Тех резких и художественно недопустимых противоречий, которыми в этом году отличался состав «Союза» и «Мира искусства», не было в «Московском товариществе» и в «Бубновом валете». «Московское товарищество» является в настоящее время выставкой, наиболее полно отражающей художественную жизнь Москвы. Очень широкая доступность, возведенная им в основной принцип, гарантирует ему постоянный приток молодых сил. Оно могло в этот сезон устроить две интересных выставки: «Акварельную» — осенью и обычную весеннюю. Но «Товариществу» очень вредит хищническая политика «Союза», в настоящем году перенятая и «Миром искусства»: приглашение к себе наиболее талантливых участников «Товарищества». Это постоянно обессиливало «Товарищество» и делало его как бы переходной ступенью перед честью быть принятым в «Союз». И мало кто не уступал этому соблазну, который усиливается тем, что до сих пор в Третьяковскую галерею приобретались произведения исключительно в «Союзе», а «Товарищество» неизменно обходилось.

«Бубновый валет» был наиболее ценной из художественных группировок этого года, так как представлял из себя определенную боевую школу. Он осложнил себя только залой, отведенной мюнхенцам и французам, так что в конце концов и он не обошелся без бахромы иного цвета, чем ткань.

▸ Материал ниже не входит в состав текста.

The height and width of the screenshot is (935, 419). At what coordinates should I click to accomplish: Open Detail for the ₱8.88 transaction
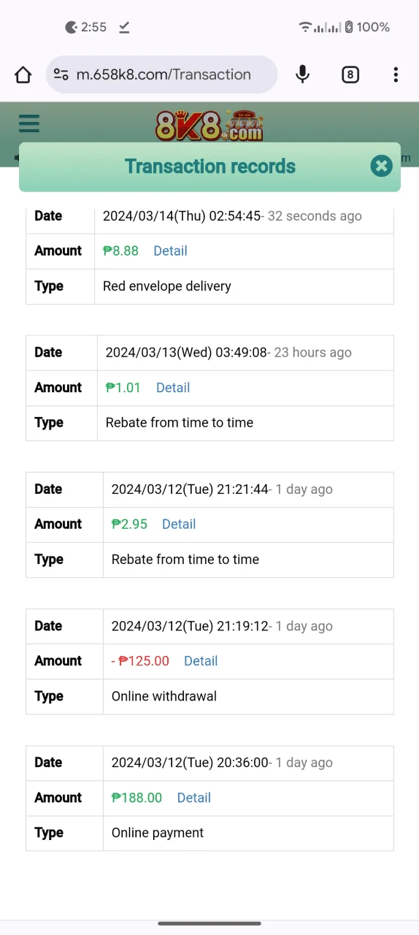[170, 251]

Несмотря на такое обилие художественных выставок, чувствовалось все же отсутствие выставки, соответствующей «Золотому руну» или »Голубой розе». Между «Союзом» и «Товариществом» с одной стороны и «Бубновым валетом» с другой был хронологический прорыв: не получило себе отдельного выражения то поколение московских художников, которое характеризуется именами Судейкина, Уткина, Пав. Кузнецова, Милиоти и др. Все они разбрелись по отдельным выставкам, и поэтому уловить общее изменение их лика стало трудно.

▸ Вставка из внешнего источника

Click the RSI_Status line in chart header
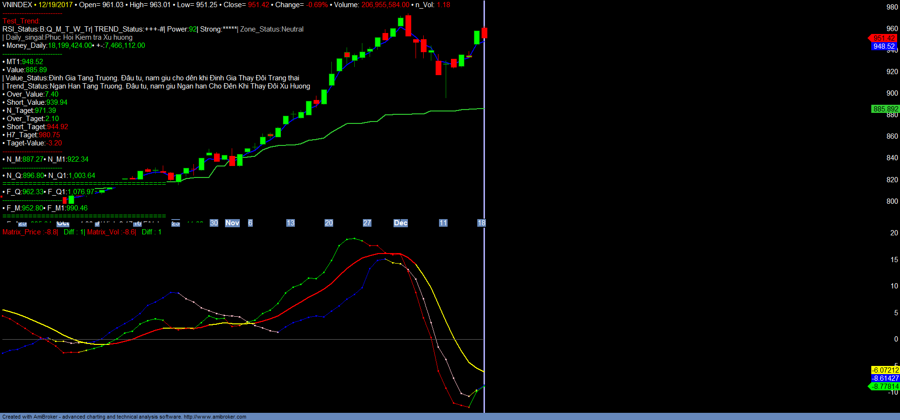Image resolution: width=900 pixels, height=420 pixels. [46, 29]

«Московский салон», который мог бы восполнить этот ущерб, именно этого-то и не сделал. Он задался целью, которой задавались и все другие картинные выставки этого года: соединить в своих залах представителей всех партий от «Передвижников» до «Валетов», а так как туда все дали самые плохие и нехарактерные свои вещи, то получился еще один базар картин, не очень интересный и никому не нужный. Существование этого «Салона» ничем не может быть оправдано, равно как и существование выставки «Независимых».

Из всего вышесказанного ясно, какое смутное и хаотическое время переживает художественная жизнь Москвы: художники так перетасовались в различных политических комбинациях, что единственный возможный возврат к нормальным историческим группировкам представляется лишь при осуществлении того плана, который пропагандирует в настоящее время К.В. Кандауров: устройство всех картинных выставок одновременно в одном и том же большом помещении, распределив непримиримые художественные группы отдельно по этапам и залам, тогда «Мир искусства», «Союз», «Товарищество», «Золотое руно», «Бубновый валет» сгруппируются нормально, не нуждаясь ни в перебежчиках, ни в гастролерах, под своими старыми флагами, и соединение их под единой крышей образует единственный возможный для Москвы «Салон».

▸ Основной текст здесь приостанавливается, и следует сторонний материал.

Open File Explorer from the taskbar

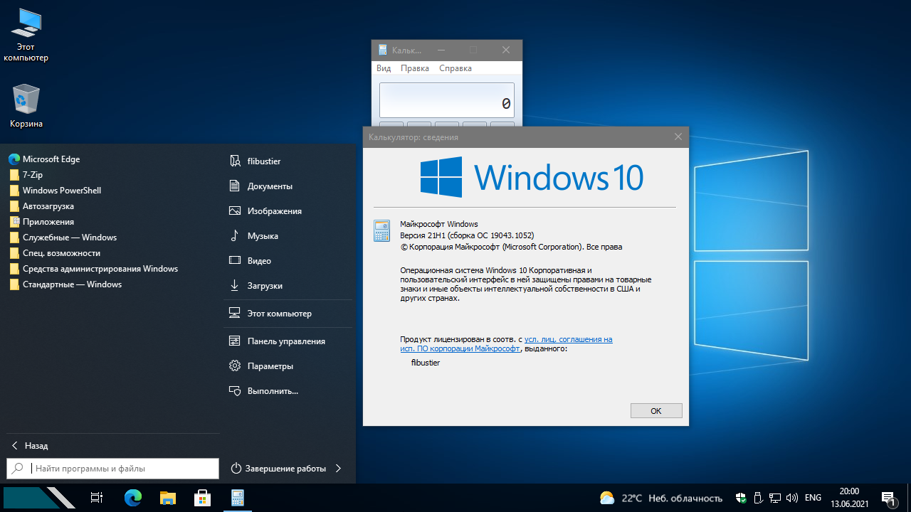(x=168, y=498)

При этом, как утверждают, вопрос о помещении, такой трудный для каждой отдельной выставки, разрешается гораздо легче, не говоря уже о той экономии средств, которая окажется при осуществлении такой комбинации. И только тогда можно будет определенно говорить о группах и школах современного искусства. Тогда «Мир искусства» будет знаменовать действительно метод и культурную традицию; «Союз» — тенденцию «нутра» и собрание признанных публикой московских авторитетов; «Руно» или «Роза» — школу московских идеалистов с декоративными тенденциями; «Валет» — крайние течения нового реализма; «Товарищество» — широкий и чуткий восприемник всех молодых и новых течений московской художественной жизни, рядом с тем синтетическим течением живописи, которое, с одной стороны, находит себе выражение в Богаевском, с другой — в Сарьяне.

То же самое нужно сказать о скульпторах. Сейчас выставляют, в сущности, только три скульптора: Голубкина, Коненков и Матвеев. К ним можно еще присоединить молодого, но обещающего Ленского. И сами эти скульпторы разошлись без всякой видимой причины по отдельным выставкам, и произведения свои они еще дробят, выставляя сразу в нескольких местах. Им было бы необходимо сосредоточиться на какой-нибудь одной выставке и иметь свою собственную отдельную от живописи залу, как это обычно и делается на больших выставках.